Back in the 1970s, Bell Labs developed a programming language called S (for "statistical") and somehow, in the mid '90s had the wisdom to release an open source version of it, called R. R had the wonderful property of being easy to extend. Any user can, invent new words for this language and tell the computer exactly what to do when users used those words. This is equivalent to English's allowance of the sentence, " From now on, let's use the word reflop to mean 'to flip something over, and then flip it back to its original position.'" Users can also find something they don't think works well, look at the underlying language, and tell the computer, "from now on, I want this word to mean X, not Y as it did before." Users have added and modified Graphical User Interfaces, make implementations that work inside other programs, and compiled packages for every major operating system.

These extensions and modifications can be uploaded to the R website, and other users can decide which bits and pieces they want.

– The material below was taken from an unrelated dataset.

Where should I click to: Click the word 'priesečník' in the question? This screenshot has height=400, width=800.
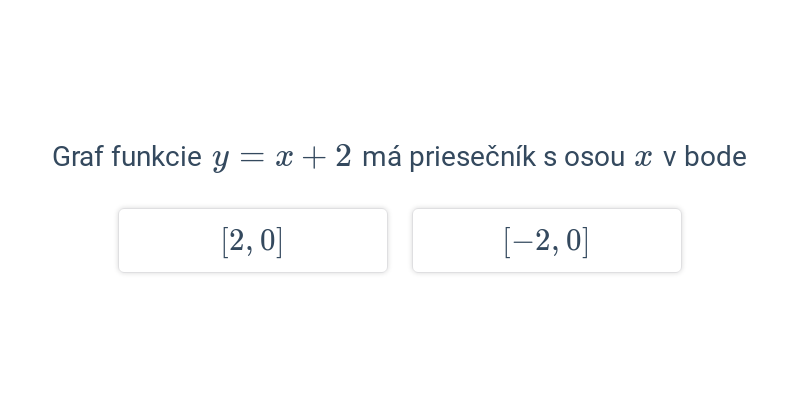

Every once in a while a pre-fab version is released, with all the most recommended bits and pieces, and with someone having checked that they all work well together. So every user is necessarily a programmer, and every programmer can fairly straightforwardly improve on the model. It is as though every user of an open source browser such as Firefox in learning how to use the browser also necessarily learned how to make improvements to the browser. By this model R quickly and clearly outstripped S and S+. I am sure there is someone out there who still uses S, but not many. R is more versatile, more widely used, has elegant add-ons in fields from architecture to phylogenetics, and is entirely free. It's the feel good statistics package of the decade, and a serious threat to the business model of anyone who makes money selling data analysis software (which can often cost hundreds of dollars for a single user).

At the Max Planck Institute for Demographic Research, where I've recently started working, everybody uses R. The simulations are in R, the data queries are in R, statistics are in R and the figures and graphs are created in R. R is more necessary than German for anyone at the Institute. Which is why I am dedicating the next couple of weeks to learning it. As with any language, the largest part of learning R is trying to using it, failing to be understood, and trying again. So I've given myself a task, outlining in English a simple simulation I need to perform for a paper I'm revising. Programming this requires about 50 steps. So far I've figured out the first three, and I'm stumped on the fourth. Even so, I think my R is already better than my German.